I saw Adam twice at the Stanley Theatre in Pittsburgh, both times from the balcony. The opening bands were The Romantics, and Patty Smythe and Scandal. I remember enjoying the shows, but being a little disappointed with Adam's voice. His energy level and performance were great, but his voice sounded weaker than on the records.

That wasn't true this past Friday at Stage AE. I was about three people back from the stage this time and he sounded incredible. He's older now, but his energy and performance and charisma are intact. The setlist dug pretty deeply into his catalog and featured lots of those b-sides I tried so hard to track down, as well as a good chunk of stuff from the Dirk album.
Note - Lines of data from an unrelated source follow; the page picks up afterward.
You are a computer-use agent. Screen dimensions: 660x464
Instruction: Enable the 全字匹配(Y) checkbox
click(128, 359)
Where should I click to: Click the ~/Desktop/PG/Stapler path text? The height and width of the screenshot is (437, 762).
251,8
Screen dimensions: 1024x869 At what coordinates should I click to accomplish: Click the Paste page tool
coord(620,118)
Everybody was singing along to Goody Two Shoes. I was pretty much on my own singing along with Never Trust a Man (With Egg on his Face).
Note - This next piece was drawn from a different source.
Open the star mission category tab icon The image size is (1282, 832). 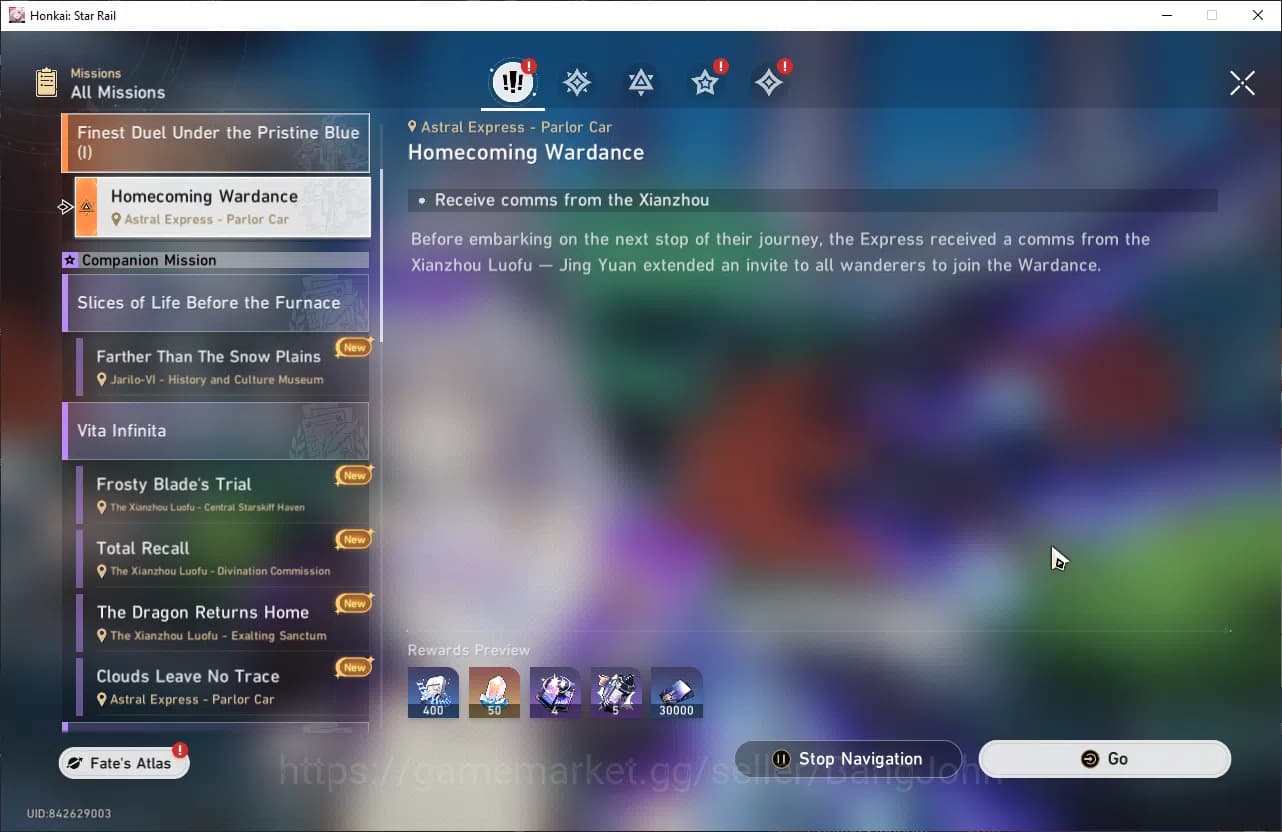pos(705,83)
As my friend Bonnie (who snagged the setlist for me), pointed out, I was quite the fangirl that night.


Setlist: Pittsburgh 8/23/2013


This was probably the only concert I've been to in my life where the women outnumbered the men. I noticed this first when we were going into the venue. We were broken into two lines for the pat-down, men and women. My friend Bud and I went through the men's line quickly, because there wasn't really a line. Kate and Bonnie, who we had been standing with outside the venue didn't make it in to join us for another 10-15 minutes. I shouldn't really be surprised. Adam had a larger female fan base than a lot of artists at the time. Though he came out of the Punk world he quickly embraced his success and became a Pop idol. By the time of his album Strip it was pretty obvious he was courting a younger audience, including female fans. As a fan I remember being aware of this. The tour book that I purchased at the Strip show was full of cheesecake (beefcake?) photos of Adam. I never apologized for the stuff I loved, but I was hard-pressed explaining this fetish to my harder-rocking friends.


Cheesecake!


I think he and Prince were shopping
at the same store at the time.
Johnny Depp shops there now.
The crowd loved him. I think part of the reaction is just that we never expected to ever see Adam perform again. Once more, for the third time in a week, I was struck at how music united everyone there. Here was a musician and a bunch of songs that I had claimed as my own a long time ago. Other than a single friend, this wasn't a fandom I shared with a lot of people. These songs were part of my soundtrack. They are tied into very specific pieces of my life. I know I couldn't have been completely alone in this. Adam Ant or Cheap Trick would not have had careers if I was the only one who listened to them. Cherie Currie couldn't find an audience today if The Runaways hadn't made an impact.


When we find that thing that moves us we make it our own, unknowingly sharing it with uncountable others. The memories and associations we have with this music are personally specific, but the song remains the same.